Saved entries
------------------------------

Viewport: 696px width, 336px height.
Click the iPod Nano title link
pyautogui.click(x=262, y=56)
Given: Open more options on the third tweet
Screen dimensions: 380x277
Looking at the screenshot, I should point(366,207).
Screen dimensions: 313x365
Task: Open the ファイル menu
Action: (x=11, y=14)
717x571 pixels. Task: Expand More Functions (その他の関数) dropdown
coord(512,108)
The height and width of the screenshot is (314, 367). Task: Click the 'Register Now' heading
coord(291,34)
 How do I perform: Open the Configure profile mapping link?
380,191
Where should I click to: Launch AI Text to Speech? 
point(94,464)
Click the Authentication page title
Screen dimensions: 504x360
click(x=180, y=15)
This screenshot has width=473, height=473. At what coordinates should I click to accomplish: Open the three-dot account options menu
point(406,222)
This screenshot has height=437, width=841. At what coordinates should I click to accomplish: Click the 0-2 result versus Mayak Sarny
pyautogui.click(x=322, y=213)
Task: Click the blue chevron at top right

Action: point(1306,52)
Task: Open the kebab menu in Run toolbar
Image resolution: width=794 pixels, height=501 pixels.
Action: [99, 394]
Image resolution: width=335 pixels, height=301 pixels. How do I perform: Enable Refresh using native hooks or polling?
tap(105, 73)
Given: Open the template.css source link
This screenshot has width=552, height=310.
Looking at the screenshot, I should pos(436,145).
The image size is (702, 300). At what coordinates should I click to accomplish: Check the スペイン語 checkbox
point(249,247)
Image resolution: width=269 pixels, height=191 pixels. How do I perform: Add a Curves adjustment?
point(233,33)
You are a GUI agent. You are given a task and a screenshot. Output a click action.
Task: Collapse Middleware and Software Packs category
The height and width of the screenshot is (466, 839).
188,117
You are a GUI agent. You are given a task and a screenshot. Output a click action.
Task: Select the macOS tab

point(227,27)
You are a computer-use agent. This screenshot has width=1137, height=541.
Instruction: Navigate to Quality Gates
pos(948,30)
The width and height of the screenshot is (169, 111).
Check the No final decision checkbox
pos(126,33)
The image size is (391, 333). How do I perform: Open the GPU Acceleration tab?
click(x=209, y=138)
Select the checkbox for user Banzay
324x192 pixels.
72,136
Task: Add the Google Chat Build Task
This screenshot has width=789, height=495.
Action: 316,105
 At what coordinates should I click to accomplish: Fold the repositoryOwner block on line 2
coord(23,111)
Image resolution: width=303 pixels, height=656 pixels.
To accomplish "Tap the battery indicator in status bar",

------------------------------

§ What is being asked:
All of the data above should be set down word for word.

§ Answer box:
Viewport: 696px width, 336px height.
Click the iPod Nano title link
pyautogui.click(x=262, y=56)
Given: Open more options on the third tweet
Screen dimensions: 380x277
Looking at the screenshot, I should point(366,207).
Screen dimensions: 313x365
Task: Open the ファイル menu
Action: (x=11, y=14)
717x571 pixels. Task: Expand More Functions (その他の関数) dropdown
coord(512,108)
The height and width of the screenshot is (314, 367). Task: Click the 'Register Now' heading
coord(291,34)
 How do I perform: Open the Configure profile mapping link?
380,191
Where should I click to: Launch AI Text to Speech? 
point(94,464)
Click the Authentication page title
Screen dimensions: 504x360
click(x=180, y=15)
This screenshot has width=473, height=473. At what coordinates should I click to accomplish: Open the three-dot account options menu
point(406,222)
This screenshot has height=437, width=841. At what coordinates should I click to accomplish: Click the 0-2 result versus Mayak Sarny
pyautogui.click(x=322, y=213)
Task: Click the blue chevron at top right

Action: point(1306,52)
Task: Open the kebab menu in Run toolbar
Image resolution: width=794 pixels, height=501 pixels.
Action: [99, 394]
Image resolution: width=335 pixels, height=301 pixels. How do I perform: Enable Refresh using native hooks or polling?
tap(105, 73)
Given: Open the template.css source link
This screenshot has width=552, height=310.
Looking at the screenshot, I should pos(436,145).
The image size is (702, 300). At what coordinates should I click to accomplish: Check the スペイン語 checkbox
point(249,247)
Image resolution: width=269 pixels, height=191 pixels. How do I perform: Add a Curves adjustment?
point(233,33)
You are a GUI agent. You are given a task and a screenshot. Output a click action.
Task: Collapse Middleware and Software Packs category
The height and width of the screenshot is (466, 839).
188,117
You are a GUI agent. You are given a task and a screenshot. Output a click action.
Task: Select the macOS tab

point(227,27)
You are a computer-use agent. This screenshot has width=1137, height=541.
Instruction: Navigate to Quality Gates
pos(948,30)
The width and height of the screenshot is (169, 111).
Check the No final decision checkbox
pos(126,33)
The image size is (391, 333). How do I perform: Open the GPU Acceleration tab?
click(x=209, y=138)
Select the checkbox for user Banzay
324x192 pixels.
72,136
Task: Add the Google Chat Build Task
This screenshot has width=789, height=495.
Action: 316,105
 At what coordinates should I click to accomplish: Fold the repositoryOwner block on line 2
coord(23,111)
Image resolution: width=303 pixels, height=656 pixels.
To accomplish "Tap the battery indicator in status bar",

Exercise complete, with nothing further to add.